Wann gilt die Ausnahmeregelung?
Grundvoraussetzung für eine Ausnahme ist nach dem Einleitungssatz des Art 17 Abs 1 der Richtlinie, dass die Arbeitszeit nicht gemessen, im Voraus festgesetzt oder von den Arbeitnehmern selbst festgelegt wird. Dies muss sich aus den besonderen Merkmalen der Tätigkeit ergeben. Wird die Arbeitszeit freiwillig nicht gemessen (sogenannte Vertrauensarbeitszeit), liegt diese Voraussetzung daher nicht vor.
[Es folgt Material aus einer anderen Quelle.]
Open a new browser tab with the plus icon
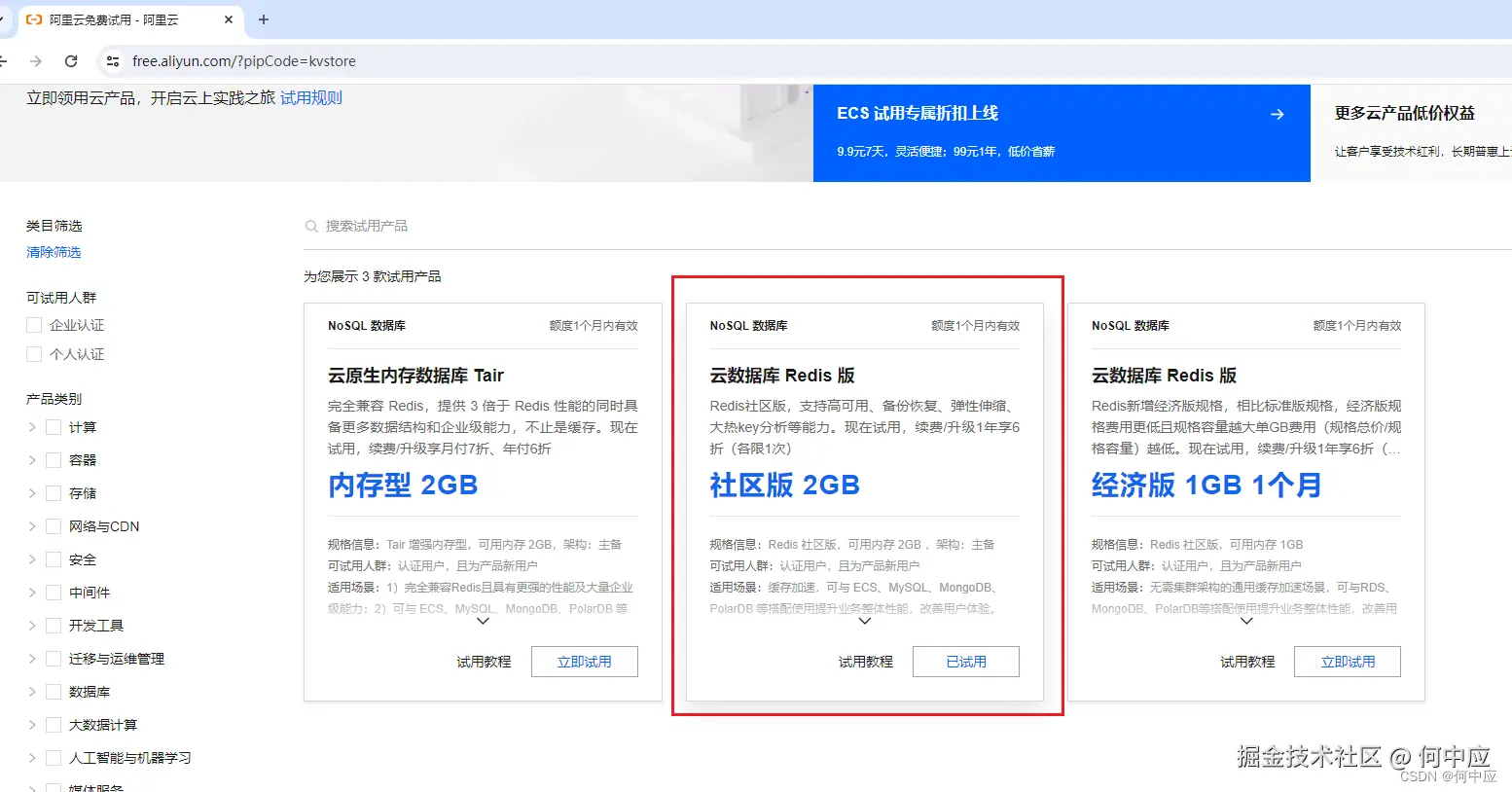The width and height of the screenshot is (1512, 792). coord(263,19)
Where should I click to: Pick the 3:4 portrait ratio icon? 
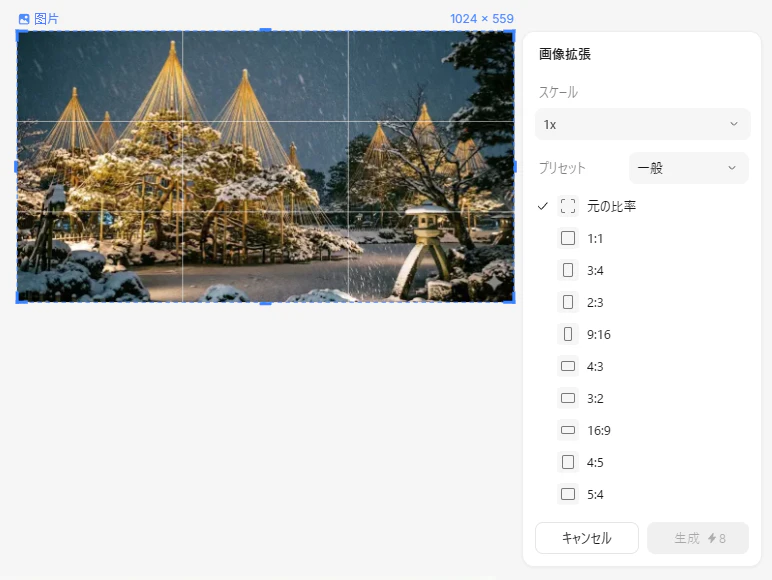click(568, 270)
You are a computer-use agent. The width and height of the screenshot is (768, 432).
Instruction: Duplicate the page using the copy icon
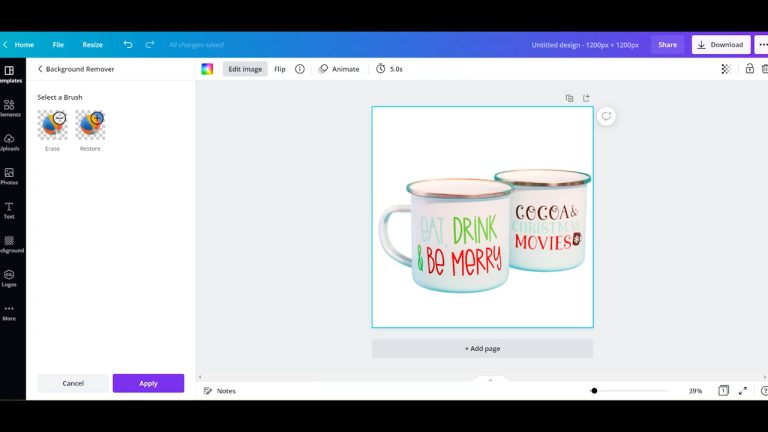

Eine solche Ausnahmeregelung kann daher nicht in vollem Umfang auf eine ganze Arbeitnehmer/innengruppe angewandt werden, sondern nur bei Vorliegen der Voraussetzungen des Einleitungssatzes. Die EU-Kommission hält fest, dass die Voraussetzung nur vorliegt, wenn die gesamte Arbeitszeit und nicht nur ein Teil nicht gemessen werden kann oder selbst festgelegt wird.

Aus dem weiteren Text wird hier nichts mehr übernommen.